The process of valuing the index starts with an assessment of expected earnings, and with the S&P 500, there is no shortage of either historical data or assessments of the future, on this dimension. Let's start with a look at S&P earnings over time:

Download historical earnings

While COVID wreaked havoc with corporate earnings in 2020, the comeback in earnings in 2021 has been remarkable, with trailing 12-month earnings (October 2020 - September 2021) at 190.34, and estimated earnings for 2021 of 206.38, both significantly higher than the 162.35 that was earned in 2019  (pre-COVID). At the end of 2021, analyst estimates for earnings in 2022 and 2023 reflect their views that the earnings recovery will continue:

will use the analyst estimates as my expected earnings for the index for the next two years, but assume that earnings growth rate thereafter will move down over the following three years to a stable growth rate (set equal  to the risk free rate). It is true that analysts are often wrong, and in some cases, biased, but the latter is more of a problem with analyst estimates for individual companies, than for market aggregate earnings.
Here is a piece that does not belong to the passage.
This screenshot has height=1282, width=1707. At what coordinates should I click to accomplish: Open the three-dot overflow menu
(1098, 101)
However, if you believe that analysts have overestimated earnings, my valuation spreadsheet gives you the option of haircutting those estimates. Conversely, if your contention is that analysts are still playing catch-up, you can increase their estimates by a factor of your choosing.

Investors don't get value from earnings directly, but do get value from the cash flows flowing from those earnings. As I have noted in prior posts, these cash flows, which used to entirely take the form of dividends, have increasingly shifted, over the last three decades, to stock buybacks. 
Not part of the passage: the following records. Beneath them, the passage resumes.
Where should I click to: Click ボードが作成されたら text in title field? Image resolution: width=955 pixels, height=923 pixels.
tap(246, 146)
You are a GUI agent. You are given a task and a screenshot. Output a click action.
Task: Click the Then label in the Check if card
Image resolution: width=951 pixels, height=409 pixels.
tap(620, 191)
While dividends are stickier than buybacks, insofar as companies are more willing to reduce the latter during crisis years like 2009 and 2020, it is also clear, as the comeback in buybacks in 2021 shows. In my base case valuation, I will start with 77.36%, the percent of earnings that companies have returned to shareholders, in dividends and buybacks, in the last twelve months, but I will increase this over time to a cash payout ratio that is consistent with my estimate of stable growth (risk free rate) and the return on equity of 16.10% that S&P 500 companies have earned, on average, over the last decade. (Sustainable Payout Ratio = 1 - g/ ROE; with a 16.10% return on equity and a 2.5% growth rate, the payout ratio in stable growth is 84.47%= 1 - .025/.161).
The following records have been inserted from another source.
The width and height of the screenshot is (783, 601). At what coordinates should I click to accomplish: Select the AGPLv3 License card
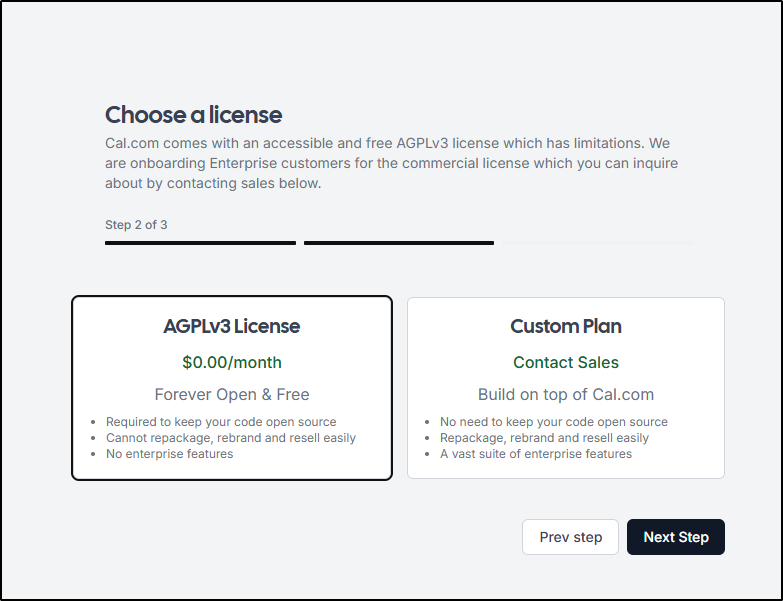[232, 388]
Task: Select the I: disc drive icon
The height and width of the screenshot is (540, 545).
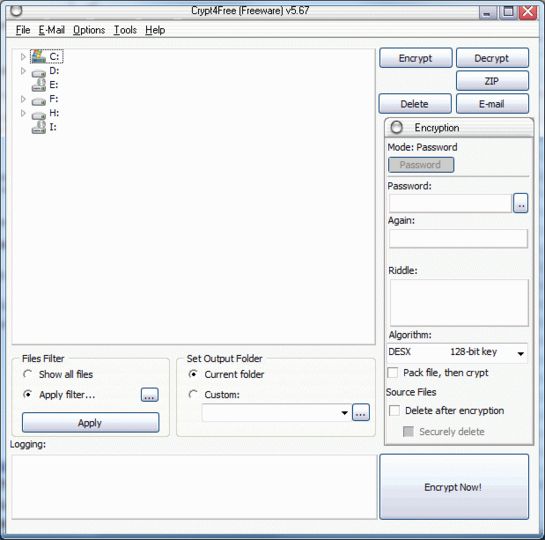Action: [39, 128]
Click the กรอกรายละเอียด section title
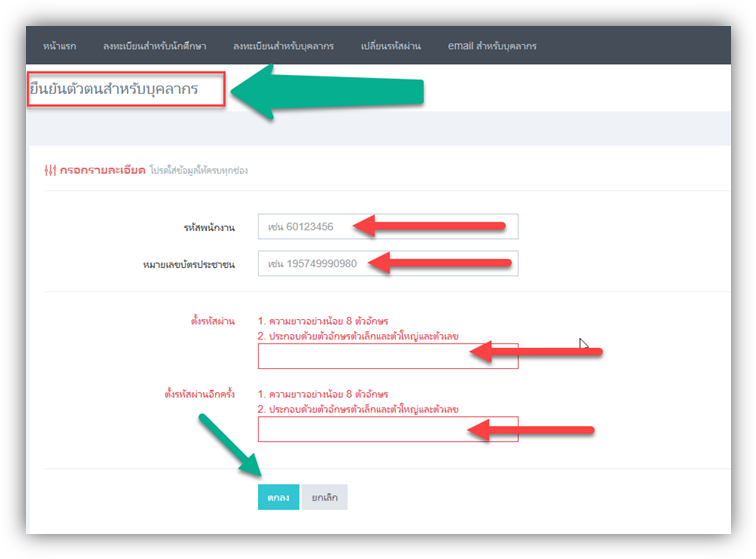This screenshot has height=559, width=756. click(x=102, y=170)
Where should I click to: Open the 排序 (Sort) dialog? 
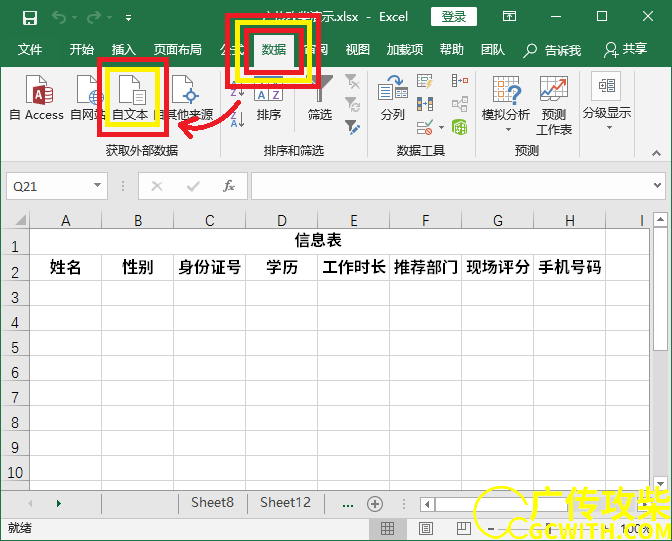click(x=268, y=101)
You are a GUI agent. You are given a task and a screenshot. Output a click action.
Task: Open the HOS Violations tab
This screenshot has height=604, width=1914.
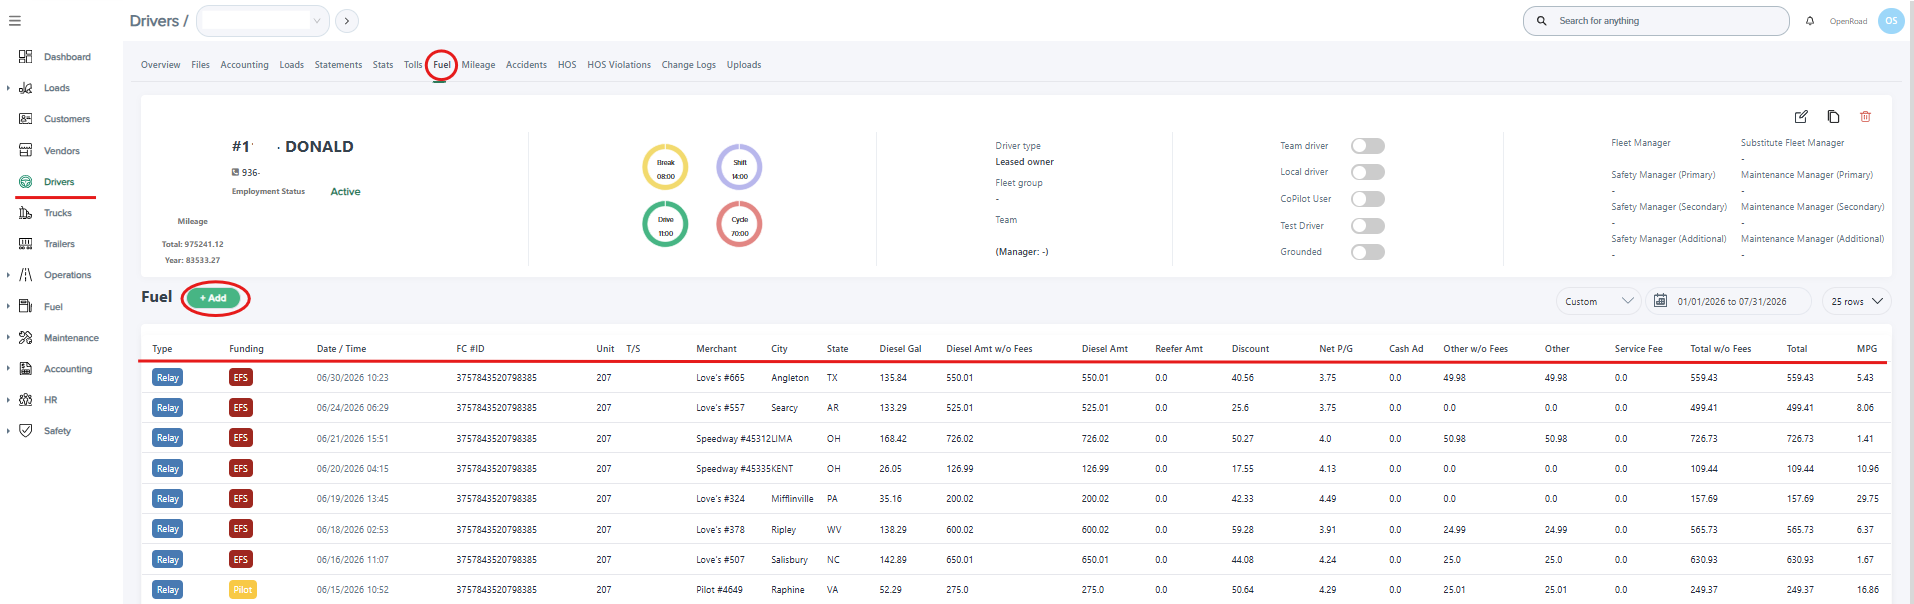tap(619, 65)
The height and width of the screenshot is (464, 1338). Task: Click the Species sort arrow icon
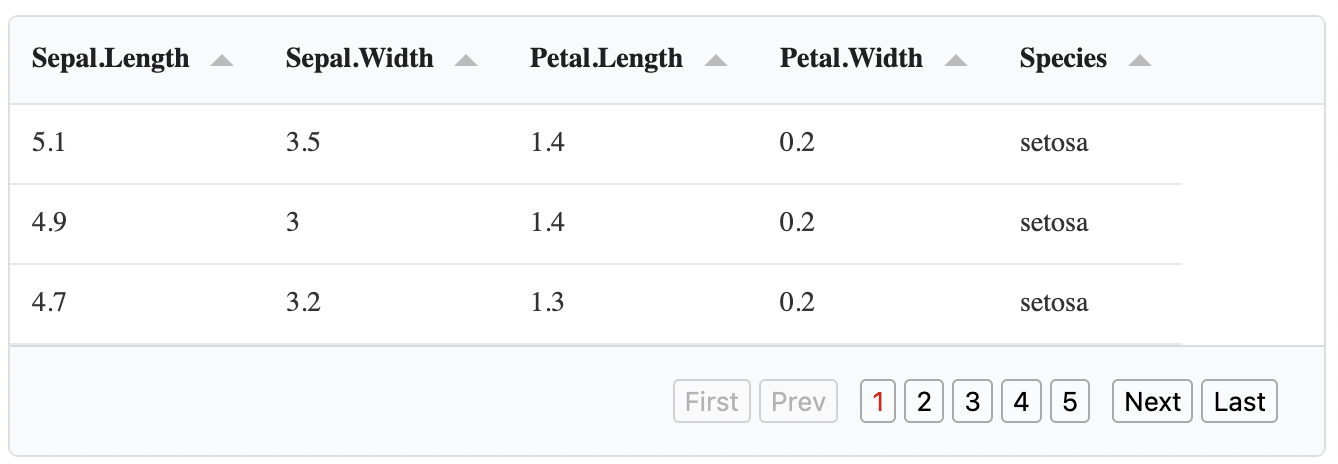1139,62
On the risk free rate, I start with 1.51%, the 10-year treasury bond rate on January 1, 2022, but I will assume that this rate will drift upwards over the next five years to reach 2.5%. That reflects my view that inflation pressures will push up long term rates in the year to come and has little to do with what the Fed may or may not do with the Fed funds rate. Finally, I build in the expectation that a fair ERP for the S&P 500 should be 5%, higher than the long term historical average of 4.21%, but closer to the average ERP since 2008. On both these macro assumptions, I encourage you to take your own point of view. With these assumptions in place, my valuation for the S&P 500, as of January 1, 2022, is shown below:

Download spreadsheet to value S&P 500 index

Note that even in the two weeks since I did this valuation, there have been material changes in key inputs, with the treasury bond rate rising to 1.87% on January 19, 2022, and the S&P dropping to 4533, down 3.8% from its level at the start of the year. 

In Conclusion

As with any valuation, I don't believe that I should try to convince you that my valuation is the right one, nor do I have no desire to do so. In fact, I know that my valuation is wrong, with the question being in what direction, and by how much. I would strongly encourage you to take my valuation spreadsheet, change the numbers that I have used on earnings, cash flows, the risk free rate and the equity risk premium to reflect your views, and come up with your own assessment of value. Good investing requires taking ownership of your investment decisions, and trusting this choice to talking heads on TV, market strategists at investment banks or those market gurus who looked good last year is a dereliction of investment duty.